Вероника молниеносно проваливается в сон. Не успеваю я задремать, как звонит телефон. Нащупываю его рядом с подушкой:
– Ветклиника…
– Алё! – пьяный женский голос звучит в трубке. – У меня тут пищщанка!
«О, Господи… Кто?» – мой внутренний голос тоже просыпается.
– Простите… Кто? – хочу уточнения я.
– Песчанка! И она… СМОТРИТ! – поясняет женщина, озвучивая причину своего волнения.
– Смотрит? – будить меня в пять утра ради какой-то песчанки, которая смотрит… это бесчеловечно!
– Вы не понимаете! – убеждённо произносит женщина.
«Не понимаю», – смиренно соглашается внутренний голос.
– У меня песчанка, и она смотрит! – от того, что женщина повышает голос, он становится ещё более пьяным.
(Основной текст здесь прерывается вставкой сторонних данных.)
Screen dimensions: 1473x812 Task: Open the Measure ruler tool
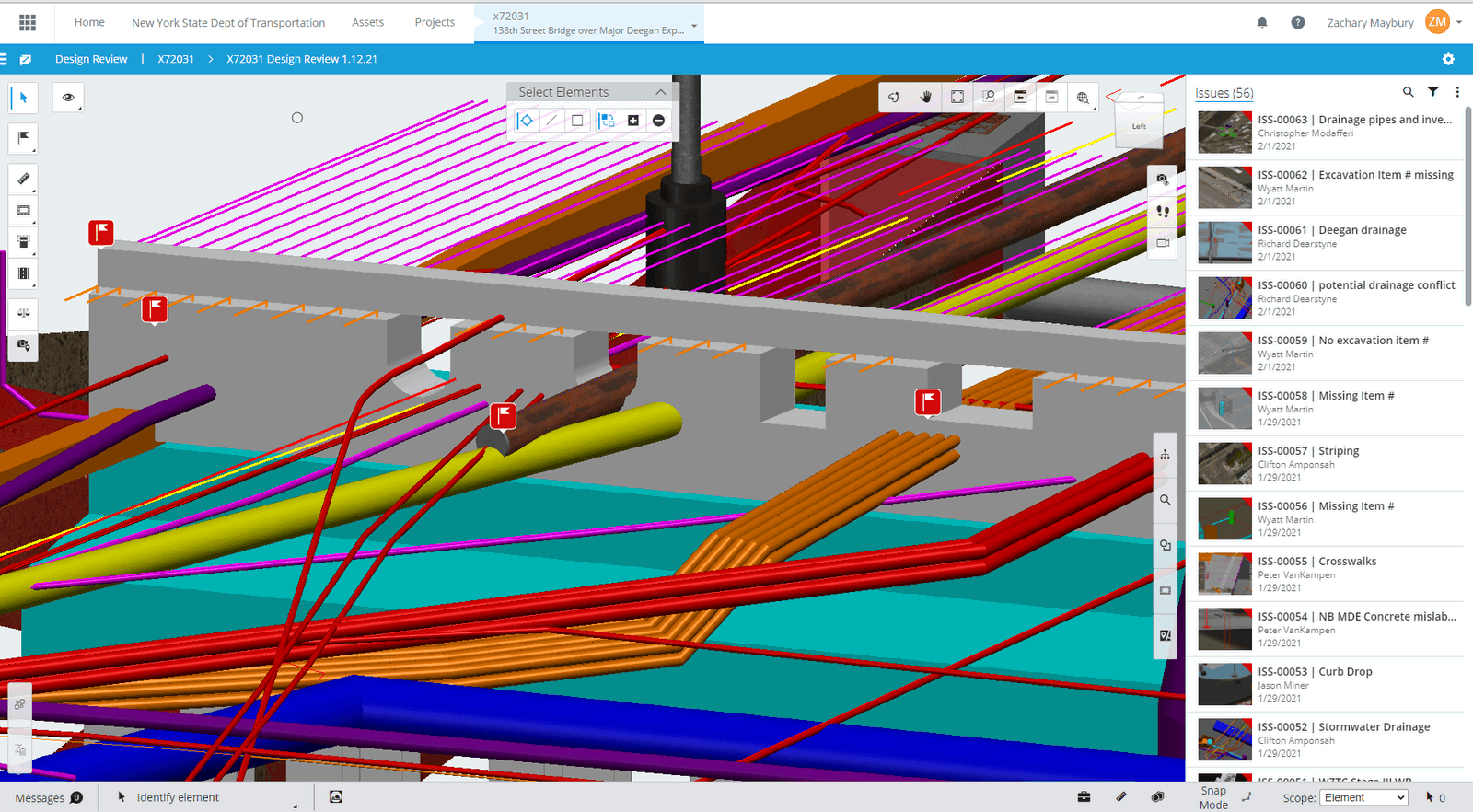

– Минутку, – говорю ей, после чего шёпотом спрашиваю полупроснувшуюся от звонка Веронику: – Ради всего святого… Что такое, блять, песчанка?
– Хуй знает, – испуганно отвечает сонная Вероника тоже шёпотом. – А что случилось-то?
– Фа-а-ак… – мозг стремительно просыпается и выдаёт мне скудную информацию о том, что, кажется, это нечто, похожее на мышь, только с хвостом белки. – Вероника, там у женщины песчанка, и она смотрит.
– Смотрит? – задаёт всё тот же вопрос Вероника.
– Алё! – возвращаюсь я к женщине. – А ещё какие-то жалобы есть?
Та надолго зависает: видимо её удивляет тот факт, что смотрящая песчанка для меня – аргумент скудный и недостаточный. Советую ей подойти по записи к специалисту по грызунам, которым не являюсь. Нас в академии вообще учили с грызунами обходится только одним способом – дератизацией[41 - Дератизация – комплексные меры по уничтожению грызунов.].
В надежде, что к утру или женщина протрезвеет, или же песчанка прекратит её гипнотизировать, снова пытаюсь уснуть.
«Ставлю на песчанку!» – жизнерадостно восклицает внутренний голос.
Следующий звонок раздаётся через пятнадцать минут. Звонит мужчина:
– У меня кот упал с подоконника.
– Жалобы? – я едва могу ворочать языком.
– Теперь он хромает на ногу.
– Днём будет ортопед, приходите на приём, – о, сжальтесь, дайте хотя бы часик поспать! Умоляю!
– А запишите меня, – мужчина на том конце отвечает бодрым весёлым голосом, словно на часах не пять утра. Да кто-нибудь вообще спит сейчас? Или все бухают, практикуют гипноз и падают с подоконников?
Я лежу наверху, журнал, соответственно, внизу, и для начала надо совершить подвиг под названием «поднять жопу с дивана». Говорю:
– Ну… Вы готовы подождать миллион пятьсот часов, пока я спущусь вниз? – мой голос почти умоляет не проделывать со мной этой изощрённой пытки.
– Вы не хотите вставать? – хочет уточнения мужчина.
Нет, блять, всю ночь только об этом и мечтала – выползти из-под тёплого одеялка и ползти вниз ради этой самой записи в журнал…
– На завтра к ортопеду почти никого нет, – уверяю его, включив всё своё обаяние. – Вас примут даже в порядке очереди. Или как на счёт того, чтобы позвонить после девяти и тогда уже записаться?
Потому что после девяти приходит дневная смена и, собственно, сам ортопед. Мужчина соглашается, но напоследок говорит:
– Я вам, если что, через полчаса перезвоню, – и быстро вешает трубку.
…Остаток ночи я не сплю, ожидая его звонка, но он так и не перезванивает.
В восемь утра ночной котёнок снова у нас. Женщина, на этот раз одетая в повседневную одежду, разворачивает всё то же большое полотенце. Подозрительно заглядываю туда: котёнок живой.